Hard-luck hitchhiker Nomi Malone (Elizabeth Berkley) discovers the driver who transported her to Sin City, promised her his uncle could get her a job — and gave her $10 to go gamble — has made off with her suitcase.

That revelation prompts her to dash out of the Riviera (narrowly avoiding being run over by oncoming traffic), then take out her anger on another car, whose owner (Gina Ravera) arrives to transform the confrontation from human-vs.-car to genuine catfight. At least until the combatants bond over a fast-food repast, then become roommates while Nomi launches her strip-to-Strip odyssey. (Some things aren’t remotely believable, even when they happen in Vegas.)

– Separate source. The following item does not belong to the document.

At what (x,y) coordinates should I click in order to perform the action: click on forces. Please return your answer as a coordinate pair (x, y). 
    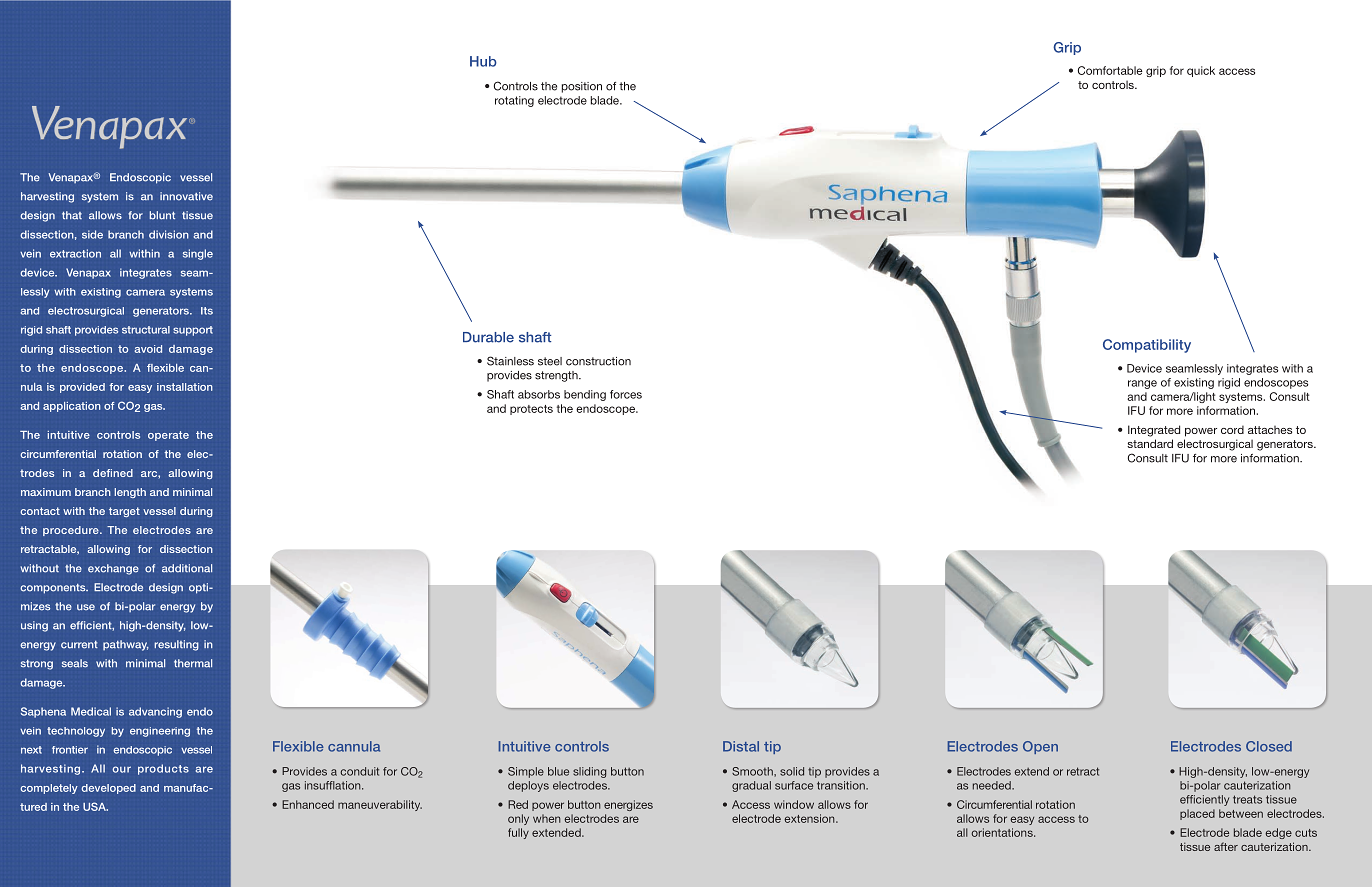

If 1995 proved the Riviera’s on-screen peak (and nadir), subsequent years provided notable supporting turns.

It’s hardly a surprise that swinging ’60s relic Austin Powers — accompanied by his very-’90s partner in espionage, Ms. Vanessa Kensington (Elizabeth Hurley) — would wind up at the Riv, considering he probably first visited Neon Nirvana while Frank and Dino still ruled the Strip, if not the pop charts.

“Austin Powers” pays homage to that glittery, glamorous era with a witty twist on that inevitable Vegas movie cliche, the cruising-the-Strip sequence.

Austin and Vanessa experience Las Vegas Boulevard’s light parade from atop a double-decker bus, dancing to then-showroom regular Burt Bacharach crooning “What the World Needs Now.” (Among the scenic highlights: the Riv’s wall-of-neon “Splash” marquee, plus such vanished relics as the Silver Slipper’s spinning namesake, the Sahara’s camel-bedecked marquee and slot machines spitting out actual coins.)

By the time “21’s” card-counting kids hit town in ’08, the action has shifted to such newer resorts as the Hard Rock, Planet Hollywood — and the so-far-off-the-Strip-it’s-in-Summerlin Red Rock. (Not that “21” worries much about local geography, as witness its depiction of a Hard Rock high-roller suite overlooking Caesars Palace.)

But when it comes time for “21’s” card-counting hero (Jim Sturgess) to (FINAL SPOILER ALERT!) get a beatdown from Vegas’ lone old-school enforcer (Laurence Fishburne), the Riv’s where it’s happening, baby.

“You think you can beat the system?” Fishburne’s character rages. “This is the system, beatin’ you back.”

Or, as Dino himself tells his “Ocean’s 11” pallies, “old times are only good when you’ve had ’em.”

Thanks to the magic of the movies, we’ll always have good (and bad) times at the Riv.